Born: Garessio, Italy (near Turin) August 07, 1938

Early Plans: To be a painter, like his father Mario Giugiaro. Studied under a famous local cartoonist, Eugenio Colmo, known as Golia.        

Discovery: In 1955, Golia’s nephew, Technical Director of Fiat, saw some of 17 year-old Giorgetto’s car sketches, and got him a job at Fiat’s Special Vehicles Styling Center.

Biggest Hits

1963 BMW 3200 CS front 3/4
1963 BMW 3200 CS RM Sotheby's

1962 BMW 3200 CS: The direct design precursor to the delicate neue klasse coupes and sport sedans like the 2002 and 3.0 CS that still define the BMW brand, including the first use of the forward-bending C-pillar (“Hofmeister Kink”) that remains a design signature.

1963 Iso Grifo: A groundbreaking “hybrid” Grand Touring car. Combination of sensual European styling with brutal American big-block power.

1974 VW Golf: The first modern Volkswagen, signaling the brand’s shift out of its Beetle roots. Crisp, efficient, and purposeful.

1976 Lotus Esprit: One of Giugiaro’s first “folded paper” designs, with crisp edges and harsh lines, it looks like a Grifo that has been ironed flat.

1978 BMW M1: BMW’s limited-production homolgation special was the brands first M car, its first mid-engined vehicle, and a total outlier design-wise, but a looker nonetheless.

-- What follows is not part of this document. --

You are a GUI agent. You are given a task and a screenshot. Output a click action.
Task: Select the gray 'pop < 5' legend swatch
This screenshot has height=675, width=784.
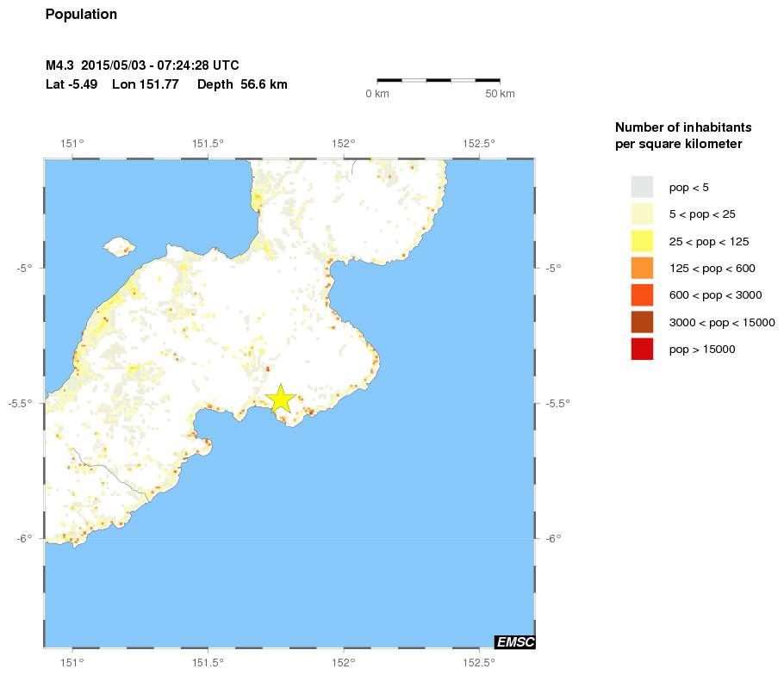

1981 Delorean DMC 12: Gullwing doors, stainless steel body panels, and iconic movie car status surround what ended up being a slow and mediocre, but lovely, vehicle.

Lasting Influence

1965 Iso Grifo high 3/4
1965 Iso Grifo RM Sotheby's

Giugiaro is among the most influential designers in automotive history, a fact attested to by his winning Car Designer of the Century in 1999. His work not only demonstrates a meticulous attention to detail and an innate artistry, it also traverses highs and lows, from the first Hyundai, to the best-selling Mk 1. VW Golf and its derivatives, to supercars from Maserati, BMW, and Lotus. He was not afraid to embrace the future and make it happen now, as demonstrated with his outrageous futuristic folded paper designs. His work always considers the manufacturer and the audience first, and is as often about utility as it is about line, space, and proportion. He is still designing the future, with bubble-topped, luxury autonomous concepts.

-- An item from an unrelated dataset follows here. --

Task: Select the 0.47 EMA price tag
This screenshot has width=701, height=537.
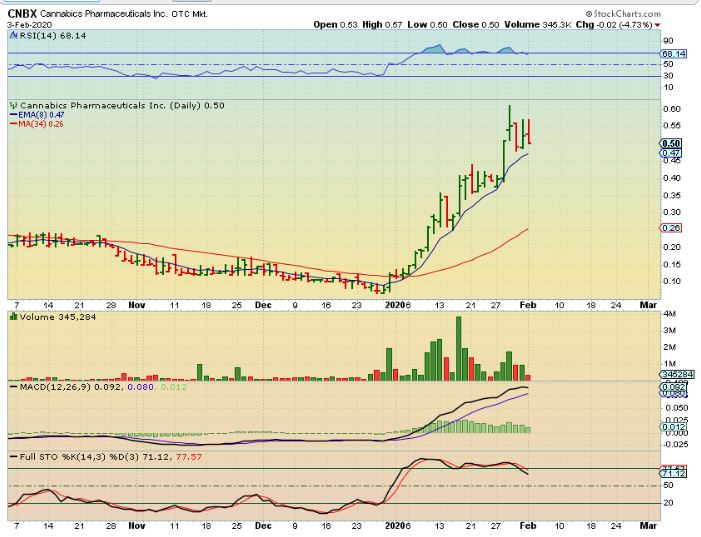Action: (671, 152)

Other Notable Automotive Work

1963 Chevrolet Corvair Testudo concept rear 3/4
1963 Chevrolet Corvair Testudo concept RM Sotheby's

Bertone 1959-1965

  •      Alfa Romeo 2000/2600 Sprint
  •      Alfa Romeo Giulia Sprint GT
  •      Fiat 850
  •      Chevrolet Corvair Testudo Concept
  •      Ferrari 250GT SWB Bertone
  •      Mazda Familia

Ghia 1965-1967 – The firm was purchased by Argentine racecar driver Alejandro deTomaso shortly after Giugiaro was hired.  

  •      De Tomaso Mangusta
  •      Maserati Ghibli

Italdesign Giugiaro 1968-2015 – Majority interest was purchased by the VW Group in 2010, and fully in 2015.  

  •      Alfa Romeo Alfetta GT/GTV
  •      Audi 4000
  •      Bugatti EB 112
  •      Lexus GS
  •      Fiat Panda
  •      Saab 9000
  •      Subaru SVX

GFG Style (with son Fabrizio) 2015-present

  •      Envision/GFG Sybilla
  •      TechRules Ven
  •      S.A.M.E. Frutteto Series Tractors

1988 Yugo advertisement
1988 Yugo Zastava

Biggest Bomb: The punitive, bargain sub-basement, Yugoslavian-built Yugo GV (1977)

Best Oddball: Lancia Megagamma (1978) A high-riding proto-minivan that evolved from his Alfa design for a NYC Taxi of Tomorrow (1976).

Other Design Work: Nikon cameras, Beretta firearms, Suzuki and Ducati motorcycles, a new kind of pasta for Barilla, and computer/notepad prototypes for Apple.

Biggest Regret: Turning down an opportunity to work with Honda earlier in his career. They never reached out again. (Giugiaro never said no to anyone again.)